Travail à réaliser
A) D'après le texte sur les dépenses de médicaments, de combien les dépenses de médicaments remboursés ont-elles augmenté entre 2021 et 2022 ?
B) Poursuivez le texte sur les dépenses de médicaments à partir de sa dernière phrase.

Texte à lire
● ● ● ● ● ● ●

La grande envolée des dépenses de médicaments


Le coût des médicaments pour la Sécurité sociale progresse à grande vitesse en dépit des mesures censées contenir la facture. Les dépenses de médicaments remboursés ont augmenté de plus de 4 % entre 2021 et 2022, selon des documents budgétaires publiés récemment.

Cette évolution « est supérieure à la dynamique historique des dépenses de médicaments remboursés », souligne une annexe au projet de loi d’approbation des comptes de la Sécurité sociale, discuté à l’Assemblée la semaine prochaine.

Après des années marquées par « de faibles innovations thérapeutiques et une substitution croissante de génériques », la facture du remboursement des médicaments a commencé à gonfler autour de 2017, « avec l’entrée sur le marché de nouvelles molécules innovantes », analyse l’annexe au projet de loi.

Promesses d’investissements

Cette dynamique a connu « une nouvelle accélération » après la crise sanitaire qui a poussé le gouvernement à promettre d’investir dans la santé. Désireux d’encourager les projets de relocalisation industriels des laboratoires, il a promis de laisser le budget consacré aux médicaments augmenter de 2,4 % par an.

● ● ● ● ● ● ●

Série des enregistrements

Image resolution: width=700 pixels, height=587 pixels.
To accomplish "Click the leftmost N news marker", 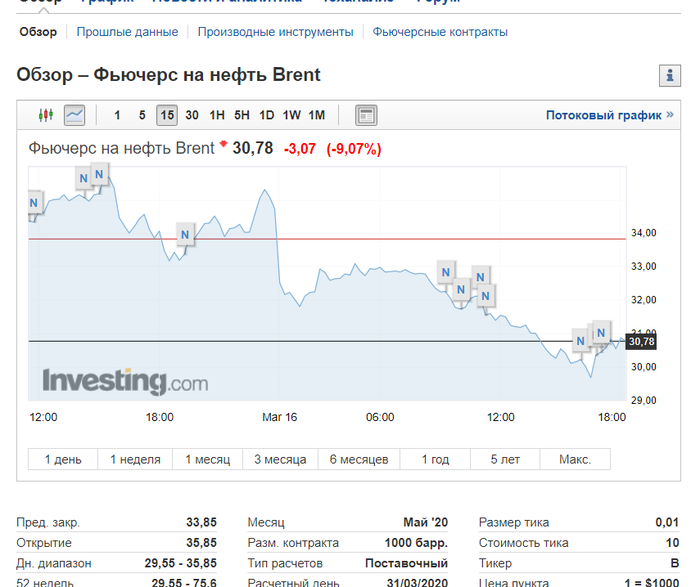I will point(33,203).
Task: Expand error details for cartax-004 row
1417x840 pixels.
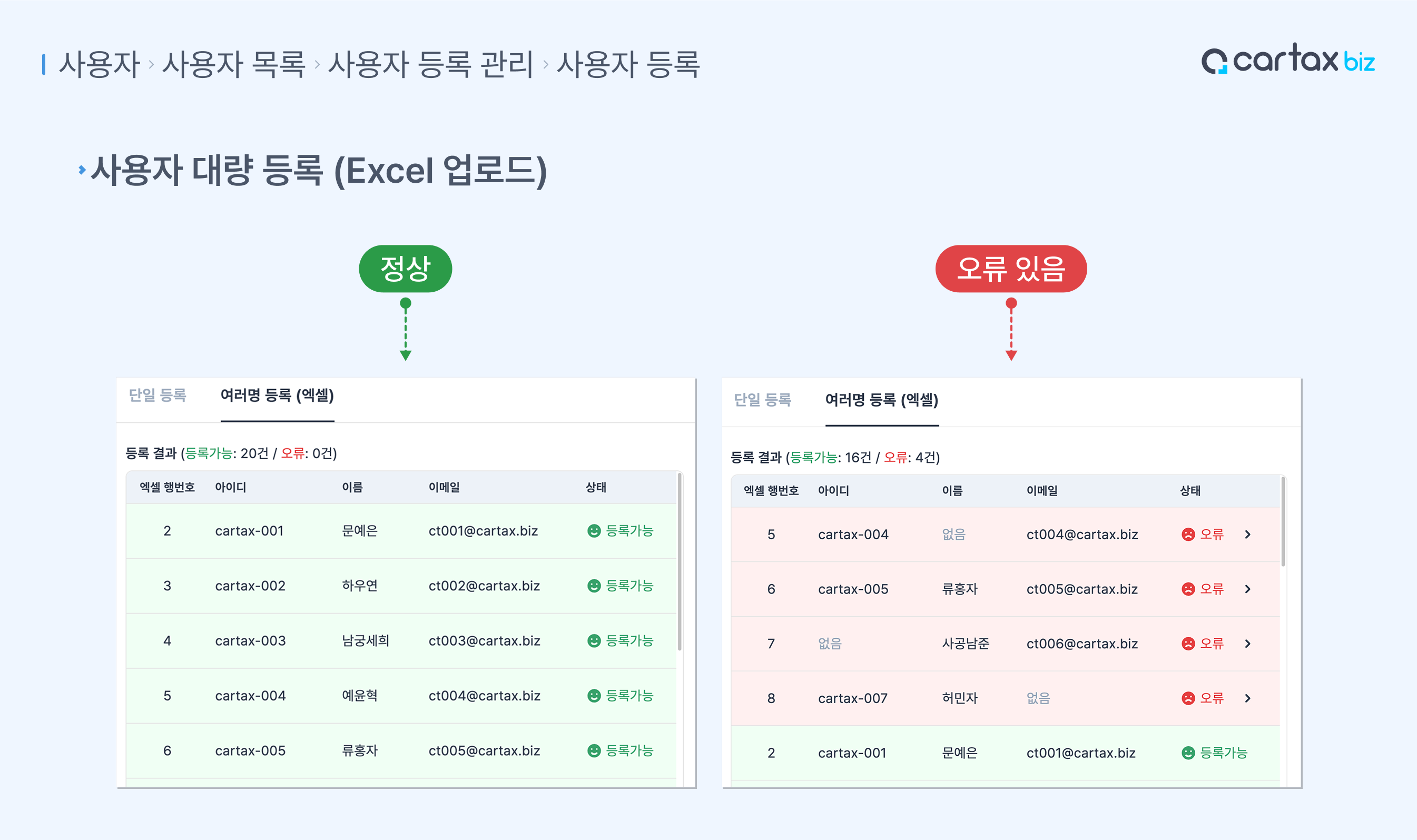Action: [1248, 535]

● ● ● ● ● ● ●

Réponses par tâche
A) Elles ont augmenté de plus de 4 %.

B)
Un objectif largement dépassé entre 2021 et 2022, où l’enveloppe budgétaire a crû de 4,1 % pour atteindre 27,8 milliards d’euros.

Pas de quoi satisfaire les industriels pour autant. Ceux-ci disent faire face à l’inflation de leurs coûts qui pèse sur leurs marges. Et s’insurgent contre les mécanismes censés réguler le coût des remboursements de médicaments pour la « Sécu » (baisses de prix, remises etc.).

« Explosion » des prélèvements

Les documents budgétaires montrent que ces mécanismes ont joué à plein l’an dernier. En particulier ladite « clause de sauvegarde ». Ce prélèvement, effectué sur le chiffre d’affaires des laboratoires quand il dépasse un certain seuil, est passé de 700 millions en 2021 à 1,1 milliard d’euros en 2022.

« Les chiffres 2022 sont encore une estimation, cependant la clause de sauvegarde explose – et explosera encore plus en 2023. Désormais, c’est une taxe massive », déclare Philippe Lamoureux, directeur général du Leem, le lobby des entreprises du médicament. « Il y a une vague d’innovations sans précédent et la régulation budgétaire ne tient absolument pas compte des besoins de financements du secteur ».

La régulation des prix en question

La grogne des industriels trouve de l’écho à Bercy. « Il y a un sujet de régulation du prix », a déclaré le ministre délégué en charge de l’Industrie, Roland Lescure, devant des sénateurs jeudi, évoquant des « modes de régulation en France clairement inefficients ».

« Le fait qu’un industriel puisse entrer dans une année en se disant je sais à peu près combien je vendrai le produit mais je ne sais pas combien je vais gagner parce que derrière on va m’en prendre une partie […], c’est extrêmement désastreux d’un point de vue de la capacité d’un industriel à se projeter », a poursuivi le ministre.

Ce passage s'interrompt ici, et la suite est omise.